Polynecleotides encompassing tat, rev, integrase (C-half), vif and nef genes of HIV-1cn54(B'/C), HIV-1rl42(B') and HIV-1ae2f(AE) were synthesized respectively after codon optimization according to the preference of homo sapiens. Among these genes, tat, integrase(C-half) and nef were modified to ensure they were safe. The synthesized DNA fragments were transferred into plasmid vector to generated 3 DNA vaccines for vaccination of female Balb/c mice in a DNA prime-DNA boost regimen. IFN-γ Elispot assay was used to read out the T cell immunity.

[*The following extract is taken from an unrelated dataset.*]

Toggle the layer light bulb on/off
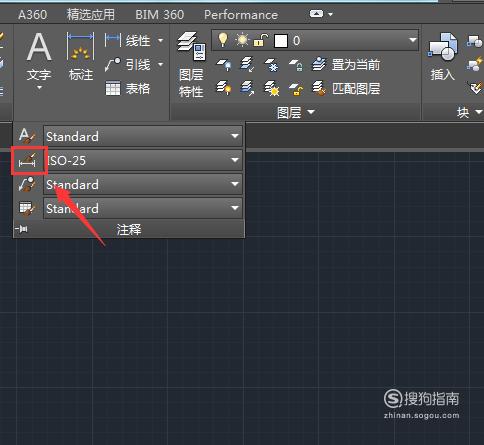484x445 pixels. [223, 40]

The general magnitude of T cell response elicited by pSV-TRIVN(ae2f) (948 ± 330 SFCs/106 splenocytes) was significantly higher than those of pSV-TRIVN(rl42) (195.1 ± 44 SFCs/106 splenocytes) and pSV-TRIVN(cn54) (89.5 ± 17 SFCs/106 splenocytes), p < 0.01. And most potent response was elicited by Integrase(C-half) and the second was Vif. While, rare response was induced by Tat, Rev and Nef.
Our data demonstrated that DNA vaccine derived from HIV-1ae2f was most immunogenic among these three DNA vaccines. And in our vaccine formulation, the C-half of Integrase was the most immunogenic component.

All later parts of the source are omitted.